Intraoperative imaging
Navigation systems have a decreasing accuracy during the course of a surgical procedure because these systems are normally based on preoperative data only. This decreasing accuracy is because of brain shift, that is, the intraoperative deformation of the brain, which is caused by tumor removal, brain swelling, the use of brain retractors, and cerebrospinal fluid drainage. Intraoperative imaging offers a possibility to compensate for the effects of brain shift. It depicts a virtual reproduction of the actual intraoperative physical reality, on how the brain is deformed and on the extent of tumor removal. The ability to objectively determine the extent of tumor removal during surgery is of great value. If a resection is incomplete, tumor residues that were initially missed can be further removed during the same operation. Intraoperative imaging allows an objective evaluation of the actual intraoperative situation, thus serving as quality control during surgery.

[DATA]

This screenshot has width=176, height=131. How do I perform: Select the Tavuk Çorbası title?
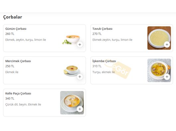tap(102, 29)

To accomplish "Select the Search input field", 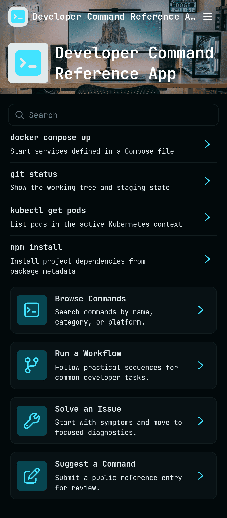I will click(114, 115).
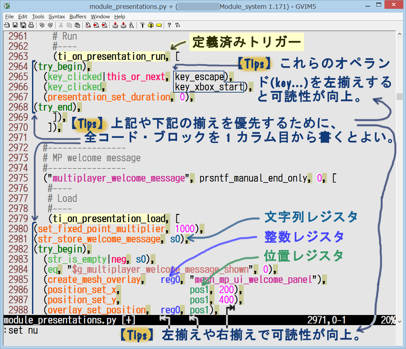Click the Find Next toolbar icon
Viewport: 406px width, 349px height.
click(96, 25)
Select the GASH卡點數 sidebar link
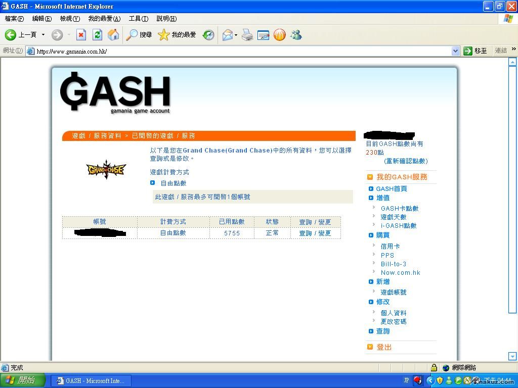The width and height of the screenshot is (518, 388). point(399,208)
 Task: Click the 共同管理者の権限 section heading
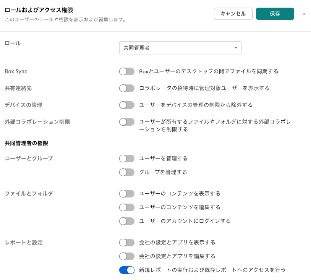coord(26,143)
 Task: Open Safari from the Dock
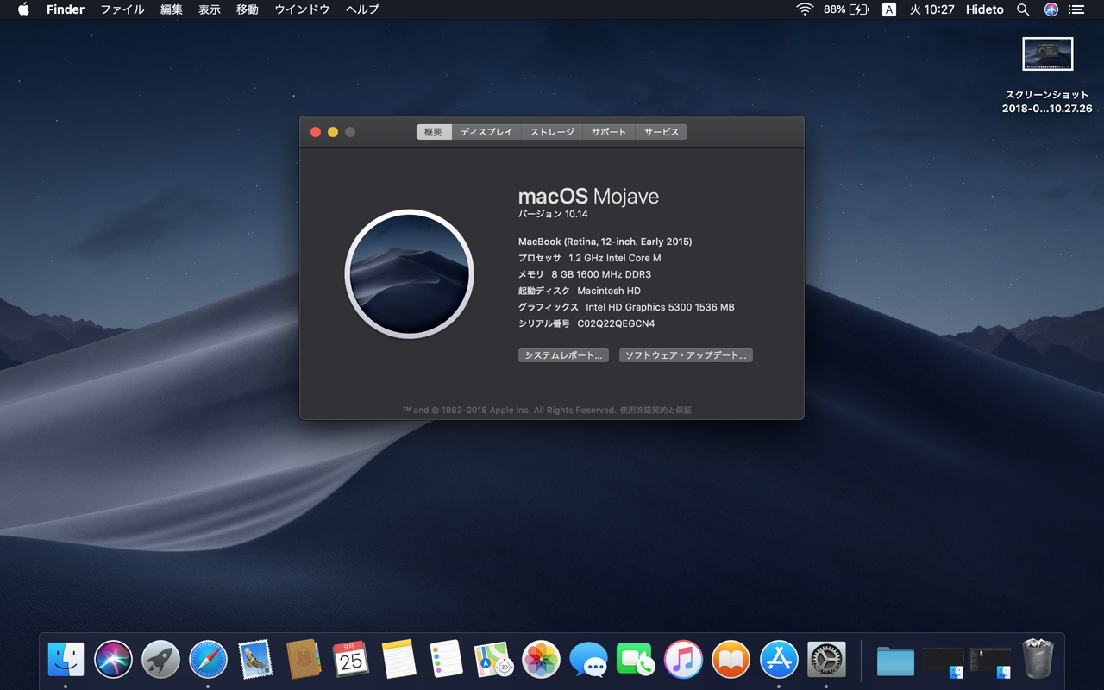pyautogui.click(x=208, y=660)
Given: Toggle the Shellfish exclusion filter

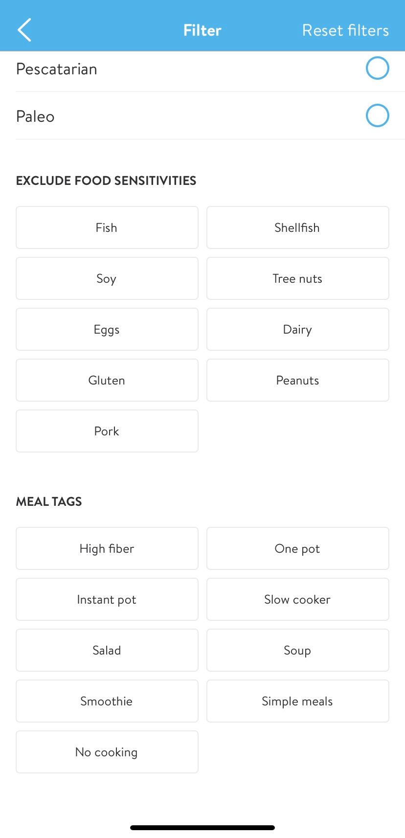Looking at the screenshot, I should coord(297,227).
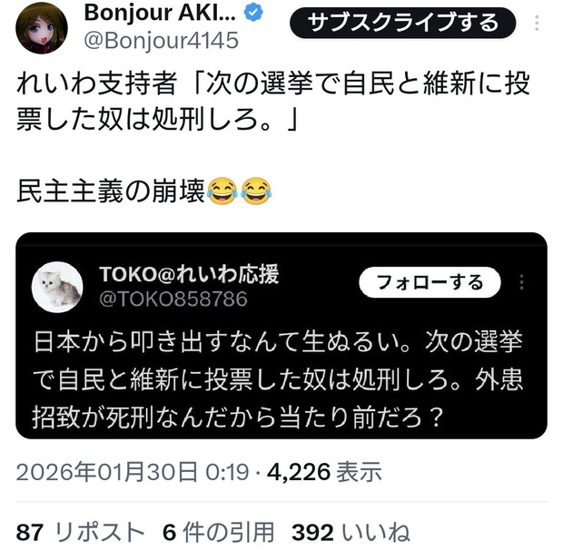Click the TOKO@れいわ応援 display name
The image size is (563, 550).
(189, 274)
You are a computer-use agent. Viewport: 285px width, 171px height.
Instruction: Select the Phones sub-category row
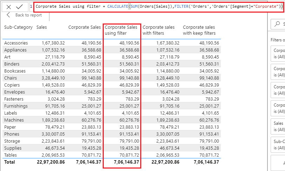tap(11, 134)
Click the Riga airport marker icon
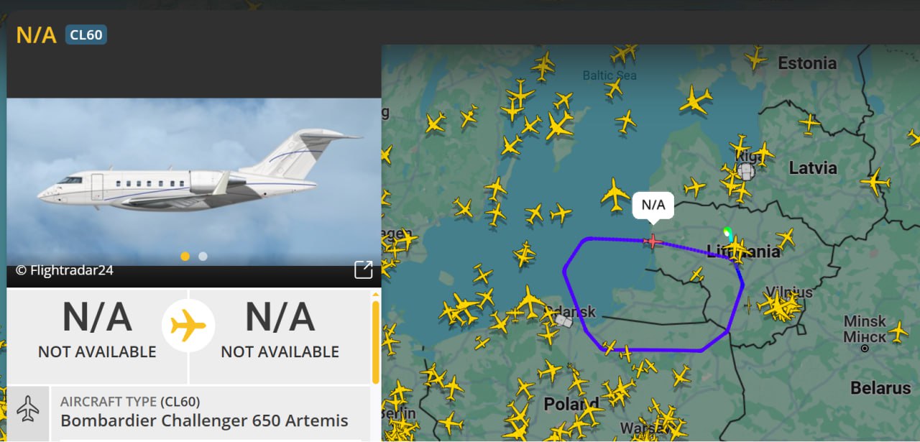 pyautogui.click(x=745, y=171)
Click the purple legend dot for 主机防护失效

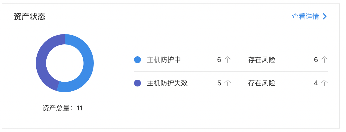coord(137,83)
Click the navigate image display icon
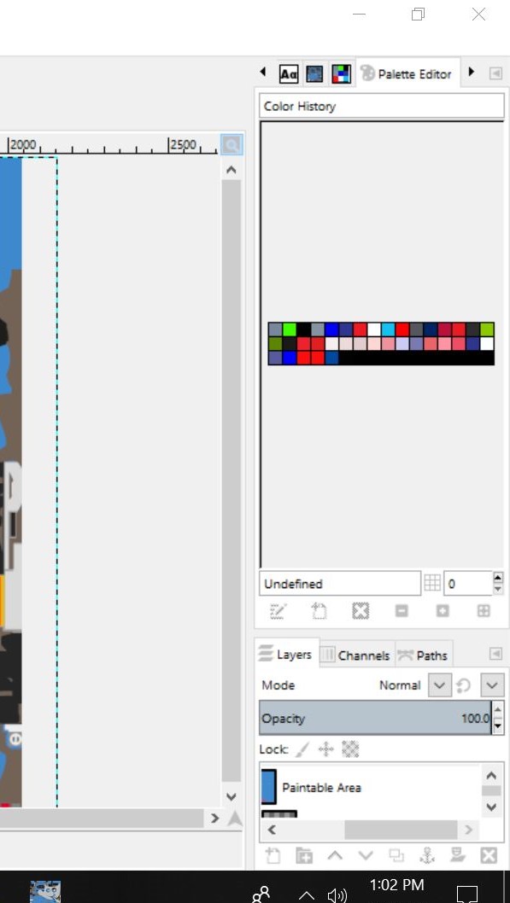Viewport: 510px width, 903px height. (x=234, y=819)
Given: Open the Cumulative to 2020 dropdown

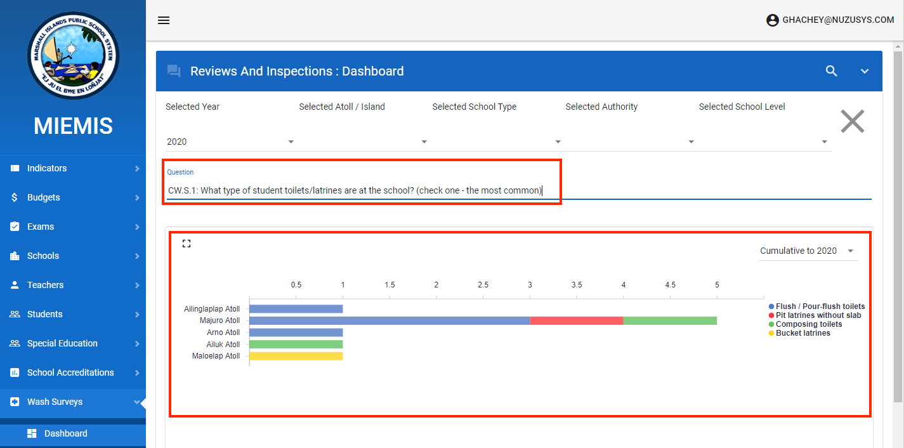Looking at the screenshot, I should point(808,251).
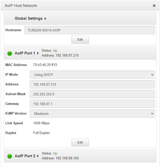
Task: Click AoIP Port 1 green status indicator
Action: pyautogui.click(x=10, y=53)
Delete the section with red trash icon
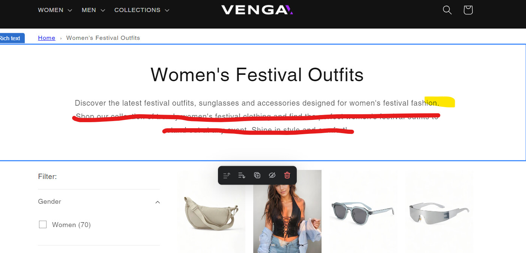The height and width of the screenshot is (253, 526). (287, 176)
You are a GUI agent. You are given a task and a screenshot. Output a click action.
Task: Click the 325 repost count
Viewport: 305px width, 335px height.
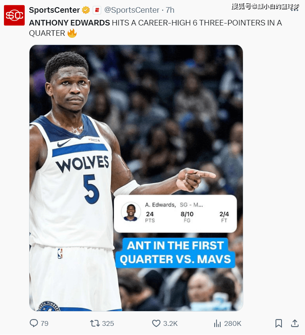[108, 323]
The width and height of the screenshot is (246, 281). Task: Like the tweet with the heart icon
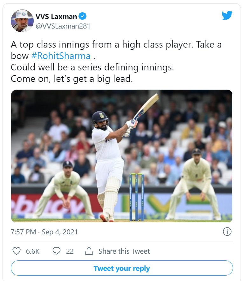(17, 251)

[WHAT IS BEING ASKED]
Resume the passage on intraoperative imaging and brain shift, picking up after its last sentence.

[WRITTEN REPLY]
Intraoperative high-field MRI is the most sophisticated possibility for intraoperative imaging compared with the alternatives such as intraoperative computed tomography and intraoperative ultrasonography. Combining high-field MRI and microscope-based navigation enables an intraoperative possibility to compensate for the effects of brain shift by intraoperatively updating the image information. For the update, the intraoperative images have to be registered either by a calibrated registration matrix that is attached to the upper part of the imaging coil and tracked by the navigation system or by a direct registration of preoperative and intraoperative images, assuming that there is no positional shift, that is, that the initial patient registration was correct, so that the coordinate system of the initial patient registration can also be applied for the intraoperative images. Updated navigation with intraoperative image data allows a reliable identification of tumor remnants. Microscope-based heads-up displays with the direct visualization of the segmented tumor remnant in the surgical field play a crucial role in the precise localization and orientation in the resection cavity.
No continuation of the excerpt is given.